Julio Cesar Chavez Jr. pulls out of Alfredo Angulo fight
By Dan Ambrose: Julio Cesar Chavez Jr. has officially pulled out of his fight this Saturday night against Alfredo Angulo on the Deontay Wilder vs. Tyson Fury at the Staples Center in Los Angeles, California. Wilder-Fury will be televised on Showtime pay-per-view. Chavez Jr. vs. Angulo was supposed to be one of the off TV undercard fights.
Premier Boxing Champions announced the sad news about Chavez Jr. (50-3-1, 32 KOs) pulling out of his scheduled 10 round fight against Angulo. Boxing great Julio Cesar Chavez Sr. felt that his son Chavez Jr. wasn’t ready to return to the ring at this time. Chavez Jr. has been out of the ring since May of last year, and Chavez Sr. decided he wasn’t ready to return at this time.
[Chavez Sr.] “didn’t believe Chavez Jr. was ready to return to the ring,” Julio Sr. said to ESPN.com. “Chavez, Jr. will return at some time in the future. Angulo will still appear in a bout on the undercard.”

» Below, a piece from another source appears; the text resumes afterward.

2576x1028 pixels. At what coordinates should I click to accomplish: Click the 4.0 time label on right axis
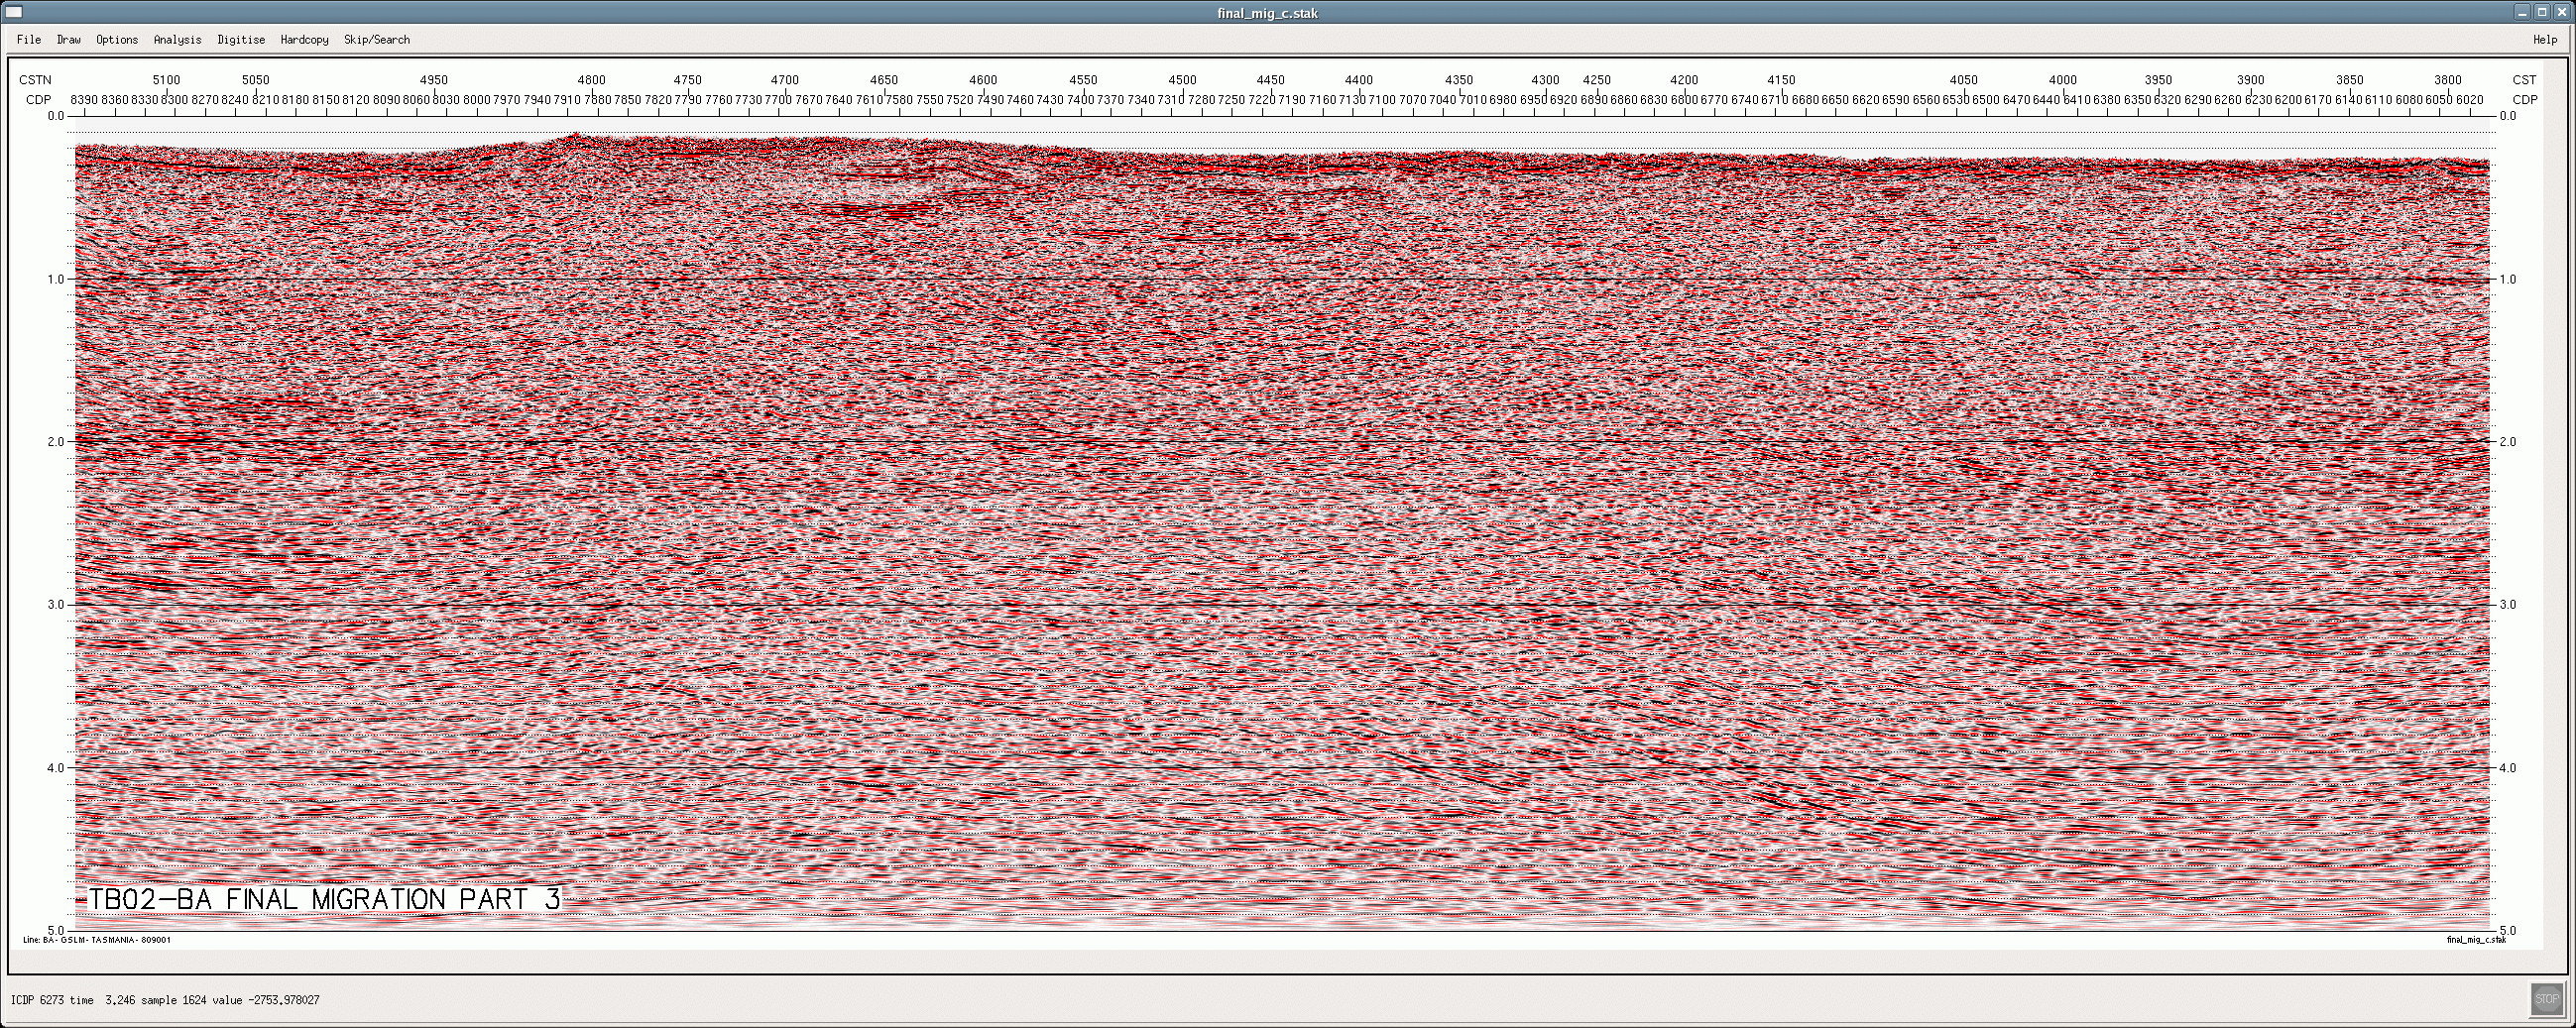2507,768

It would be interesting to know what specifically makes Chavez Sr. reluctant to let his son Chavez Jr. fight this weekend. It something he saw in Chavez Jr. that made him think it wouldn’t be a good idea to let him battle the hard hitting Angulo.
Chavez Jr’s opponent 36-year-old Angulo (24-7, 20 KOs) will remain on the card and will be facing journeyman Fernando Castaneda (26-12, 17 KOs) in a 10 round non-PPV fight.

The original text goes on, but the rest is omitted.